**TASK GOAL**
In the thankful list about the poem "Taken In," shorten the entry that starts "How poems can operate like films" and keep its main facts.

14.2 Fall/Winter 2016

Fourteen Things I’m Thankful For

Contributor’s Marginalia: Maggie Smith on “Taken In” by Anders Carlson-Wee

1. Poems that grab me by the throat in the first sentence. This one is deftly enjambed across two lines: “The fear of growing older less than the feeling / of failing to do so.”

2. The verb raking. The sense-memory of fumbling in the dark, smoothing my hands on a wall, feeling for plastic.

3. Sonnet-sized, sonnet-esque poems. Non-sonnets. Nonnets. Their concision, their rhetorical tightness, their confidence in making all the right moves in fourteen lines.

4. The turn at turn. The verb we apply to the speaker’s whole body in line four—he is “grop[ing] down dark hallways”—shifts meaning in line five, when we learn that what he turns is “a valve,” with his hand.

5. Being inside another’s poem, like being inside another’s home, and feeling welcome there, invited inside.

6. How poems can operate like films, with close-ups and pans and flashbacks. In this poem, we’re taken back to an earlier scene—the homeowner walking the houseguest through the basics, in case he wakes first and wants coffee or breakfast. (“Whoever owns this kitchen / showed you how to do this, but for a moment / you can’t remember where you are, who took / you in.”)

7. Poems grounded in place. Here the setting is revealed as rustic and wholly American. It reminds me of pieces of my own childhood home: the wood paneling, the deer head on wall, the mantle clock shaped like a sawmill.

8. Sonically intricate free verse. “Roughhew of rifles. Couches. Crisco containers. / The tolling black hole of a Peter Pan clock. / A watercolor of Jesus stumbling from his tomb.” Thematically, the latter two lines carry enormous metaphorical freight: time, age, mortality, death, rebirth. But all three lines are also packed with assonance, consonance, and alliteration: Roughhew/rifles, Couches/Crisco/containers, tolling/hole, black/clock, Peter Pan, Jesus/his, stumbling/from/tomb.

9. Sentence fragments—as if the syntax whittled itself down to the bones, cutting away all unnecessary connective tissue.

10. Jesus paintings hung without irony, not to mention paint-by-numbers, preferably with deer and sycamore trees, and the occasional velvet Elvis.

11. Rhythmic smarts and variety. I love how Carlson-Wee transitions from three fragments on one line to two endstopped lines, which are fragments. He then moves from iambs to, after the colon, staccato repetition. “You strike another match to eye the faces / on the fridge: not you, not you, not you, not you.” It’s texturally varied and satisfying.

12. Poems that take us in—by reminding us of our own singularity, our own us-ness.

(Stored records)
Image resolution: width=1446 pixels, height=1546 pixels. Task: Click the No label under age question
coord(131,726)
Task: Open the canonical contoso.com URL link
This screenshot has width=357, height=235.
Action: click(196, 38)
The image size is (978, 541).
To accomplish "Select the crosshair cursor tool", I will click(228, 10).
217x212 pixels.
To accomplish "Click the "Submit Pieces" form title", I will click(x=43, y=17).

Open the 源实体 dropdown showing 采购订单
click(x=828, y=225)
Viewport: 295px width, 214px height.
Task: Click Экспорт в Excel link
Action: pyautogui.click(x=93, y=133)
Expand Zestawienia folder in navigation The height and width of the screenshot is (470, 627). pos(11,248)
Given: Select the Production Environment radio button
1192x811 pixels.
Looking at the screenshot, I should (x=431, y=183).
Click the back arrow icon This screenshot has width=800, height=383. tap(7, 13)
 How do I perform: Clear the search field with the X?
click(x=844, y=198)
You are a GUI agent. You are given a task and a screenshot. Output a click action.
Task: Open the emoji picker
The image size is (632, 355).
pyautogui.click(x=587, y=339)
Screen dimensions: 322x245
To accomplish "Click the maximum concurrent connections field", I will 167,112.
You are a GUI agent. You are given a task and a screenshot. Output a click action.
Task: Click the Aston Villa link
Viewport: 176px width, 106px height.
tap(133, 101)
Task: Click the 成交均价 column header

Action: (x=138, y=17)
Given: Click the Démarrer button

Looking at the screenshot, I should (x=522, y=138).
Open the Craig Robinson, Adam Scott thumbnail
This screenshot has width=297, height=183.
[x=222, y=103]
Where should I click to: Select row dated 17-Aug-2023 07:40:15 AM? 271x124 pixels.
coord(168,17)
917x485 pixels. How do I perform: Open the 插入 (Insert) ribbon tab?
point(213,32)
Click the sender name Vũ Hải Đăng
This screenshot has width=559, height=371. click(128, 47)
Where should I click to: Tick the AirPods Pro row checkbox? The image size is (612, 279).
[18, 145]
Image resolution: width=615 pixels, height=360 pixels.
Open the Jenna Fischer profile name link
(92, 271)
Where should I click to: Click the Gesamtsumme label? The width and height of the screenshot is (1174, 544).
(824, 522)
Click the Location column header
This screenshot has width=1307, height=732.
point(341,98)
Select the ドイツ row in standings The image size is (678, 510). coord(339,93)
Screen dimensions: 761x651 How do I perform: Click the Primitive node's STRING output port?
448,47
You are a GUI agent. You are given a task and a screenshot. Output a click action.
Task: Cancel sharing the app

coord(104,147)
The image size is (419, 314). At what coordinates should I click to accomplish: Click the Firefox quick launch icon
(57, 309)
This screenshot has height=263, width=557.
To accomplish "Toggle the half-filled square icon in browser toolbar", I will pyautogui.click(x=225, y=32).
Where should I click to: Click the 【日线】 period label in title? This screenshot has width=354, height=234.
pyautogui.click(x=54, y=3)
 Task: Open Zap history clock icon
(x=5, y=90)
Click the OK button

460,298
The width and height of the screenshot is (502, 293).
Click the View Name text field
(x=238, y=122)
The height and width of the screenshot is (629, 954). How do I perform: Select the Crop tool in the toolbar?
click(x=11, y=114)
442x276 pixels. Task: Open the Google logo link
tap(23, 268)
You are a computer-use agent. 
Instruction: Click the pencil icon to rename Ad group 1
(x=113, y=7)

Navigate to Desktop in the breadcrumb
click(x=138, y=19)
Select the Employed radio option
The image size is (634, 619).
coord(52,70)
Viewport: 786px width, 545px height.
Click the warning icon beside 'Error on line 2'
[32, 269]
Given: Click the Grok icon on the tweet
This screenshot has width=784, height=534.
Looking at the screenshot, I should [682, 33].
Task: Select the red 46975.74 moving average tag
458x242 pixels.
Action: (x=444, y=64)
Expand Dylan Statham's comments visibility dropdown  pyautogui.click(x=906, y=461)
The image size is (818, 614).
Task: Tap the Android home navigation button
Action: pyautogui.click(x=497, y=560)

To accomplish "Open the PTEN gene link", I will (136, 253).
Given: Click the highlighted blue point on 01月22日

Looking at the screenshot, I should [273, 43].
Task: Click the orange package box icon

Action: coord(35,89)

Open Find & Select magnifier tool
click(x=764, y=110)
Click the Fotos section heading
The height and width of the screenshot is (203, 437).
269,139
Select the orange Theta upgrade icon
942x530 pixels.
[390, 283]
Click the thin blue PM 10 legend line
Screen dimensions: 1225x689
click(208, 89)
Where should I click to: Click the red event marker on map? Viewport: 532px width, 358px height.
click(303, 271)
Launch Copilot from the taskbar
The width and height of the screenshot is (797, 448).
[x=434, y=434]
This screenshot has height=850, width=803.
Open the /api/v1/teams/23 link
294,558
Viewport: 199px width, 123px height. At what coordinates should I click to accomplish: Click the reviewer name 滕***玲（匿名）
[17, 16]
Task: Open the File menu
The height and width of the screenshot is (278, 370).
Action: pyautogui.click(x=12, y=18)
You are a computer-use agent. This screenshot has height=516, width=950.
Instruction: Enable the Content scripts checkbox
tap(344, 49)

**RESPONSE**
Poems can work like films, with close-ups, pans and flashbacks. This poem flashes back to the homeowner showing the houseguest the basics in case he wakes first and wants coffee or breakfast.